The two-time Olympic gold medalist and WNBA superstar’s nightmare came to a dramatic conclusion a day earlier when the United States and Russia executed a prisoner exchange on a tarmac in the United Arab Emirates. Since February, she had been held in a Russian prison after being caught with vaping cartridges that contained minimal amounts of cannabis, and she was sentenced to serve nine years in prison for the crime, though the Biden administration quickly deemed her wrongfully detained.
“We’ve had a chance to talk to the team who traveled with her,” he said during an interview on CNN. “They tell us she was in good spirits. She was incredibly gracious and kind and humble on the flight, very, very appreciative of the effort to get her home. Appears to be in good health but we’re going to make sure. That’s why she’s going to go to a medical treatment facility in San Antonio to get looked after, to make sure that we’re taking care of her before she rejoins her family.”
========
Work to complete:
1/ Reproduce the news excerpt on the prisoner exchange word for word, starting with "The two-time Olympic" and going on through "her wrongfully detained.".
2/ Answer these questions from the news excerpt on the prisoner exchange:
(a) Where was the prisoner exchange carried out?
(b) How long was the prison sentence she received?
(c) In which city is the medical treatment facility she is going to?
The records are separate from the text above.

Records provided:
========
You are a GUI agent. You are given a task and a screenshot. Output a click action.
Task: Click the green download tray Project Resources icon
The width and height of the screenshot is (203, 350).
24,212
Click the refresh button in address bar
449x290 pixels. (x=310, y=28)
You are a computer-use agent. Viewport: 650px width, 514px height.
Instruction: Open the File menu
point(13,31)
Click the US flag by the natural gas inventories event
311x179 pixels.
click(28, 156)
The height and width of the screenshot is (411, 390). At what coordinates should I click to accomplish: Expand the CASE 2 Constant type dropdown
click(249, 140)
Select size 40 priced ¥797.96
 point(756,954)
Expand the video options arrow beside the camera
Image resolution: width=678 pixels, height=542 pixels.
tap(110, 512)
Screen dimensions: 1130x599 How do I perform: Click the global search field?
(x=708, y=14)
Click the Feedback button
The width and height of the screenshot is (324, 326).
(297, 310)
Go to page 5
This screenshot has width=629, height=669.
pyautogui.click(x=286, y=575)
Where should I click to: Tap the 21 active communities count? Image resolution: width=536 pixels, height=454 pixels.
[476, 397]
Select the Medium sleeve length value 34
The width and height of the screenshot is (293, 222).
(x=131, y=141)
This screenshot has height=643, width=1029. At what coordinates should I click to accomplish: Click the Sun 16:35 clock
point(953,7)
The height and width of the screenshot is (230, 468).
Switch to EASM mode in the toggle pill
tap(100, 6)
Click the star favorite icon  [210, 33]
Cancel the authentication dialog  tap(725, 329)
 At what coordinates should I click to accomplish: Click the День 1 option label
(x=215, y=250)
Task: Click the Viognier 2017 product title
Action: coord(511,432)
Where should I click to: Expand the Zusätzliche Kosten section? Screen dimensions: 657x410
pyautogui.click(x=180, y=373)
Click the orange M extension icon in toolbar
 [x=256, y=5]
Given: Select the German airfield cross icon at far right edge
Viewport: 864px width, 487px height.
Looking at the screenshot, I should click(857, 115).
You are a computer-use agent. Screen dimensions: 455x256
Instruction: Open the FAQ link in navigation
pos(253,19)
========
Expected responses:
1/
The two-time Olympic gold medalist and WNBA superstar’s nightmare came to a dramatic conclusion a day earlier when the United States and Russia executed a prisoner exchange on a tarmac in the United Arab Emirates. Since February, she had been held in a Russian prison after being caught with vaping cartridges that contained minimal amounts of cannabis, and she was sentenced to serve nine years in prison for the crime, though the Biden administration quickly deemed her wrongfully detained.

2/
(a) On a tarmac in the United Arab Emirates
(b) Nine years
(c) San Antonio